Instructions for the task:
Write out exactly the lines from the one that contains "Task: Click help" down to the last line of the material below, keeping both ends and omitting pictures.

Provided entries:
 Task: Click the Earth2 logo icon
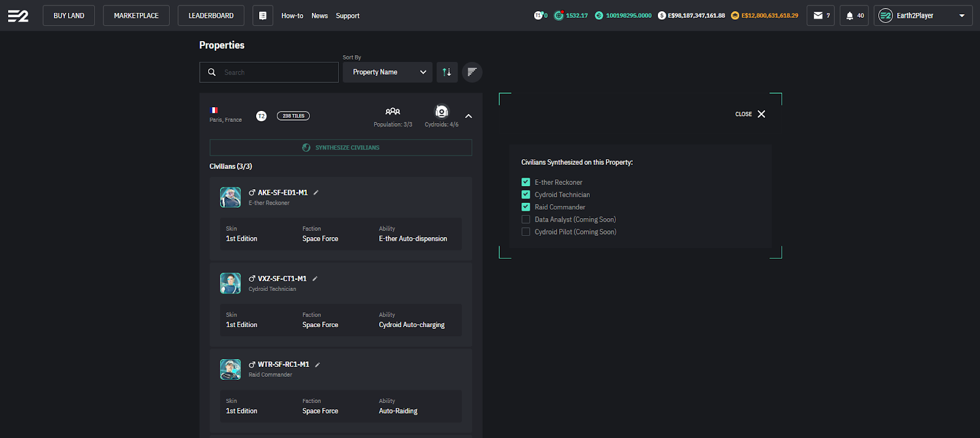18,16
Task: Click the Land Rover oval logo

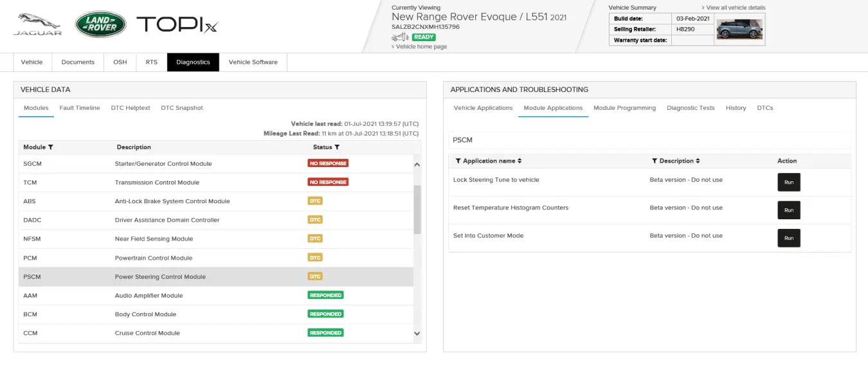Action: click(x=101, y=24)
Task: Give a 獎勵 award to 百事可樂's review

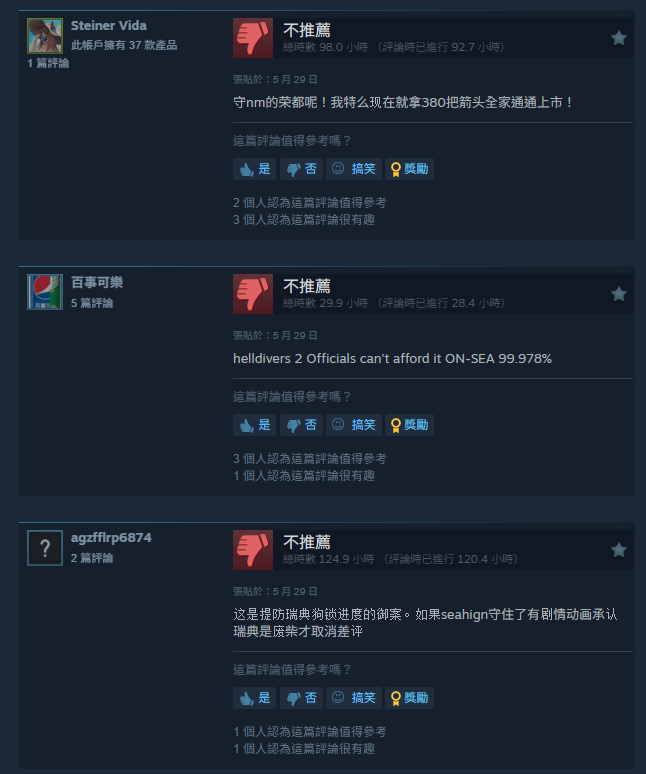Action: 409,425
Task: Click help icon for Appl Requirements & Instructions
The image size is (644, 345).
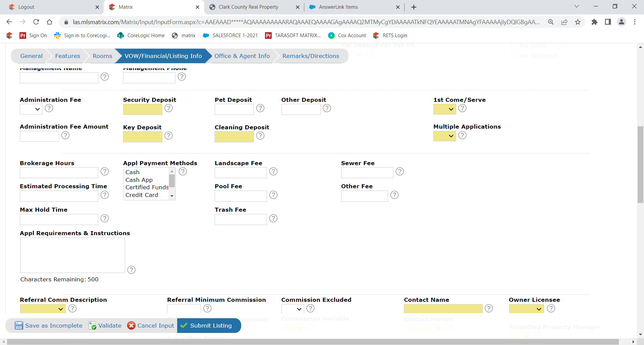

Response below:
Task: Click help icon for Appl Requirements & Instructions
The image size is (644, 345).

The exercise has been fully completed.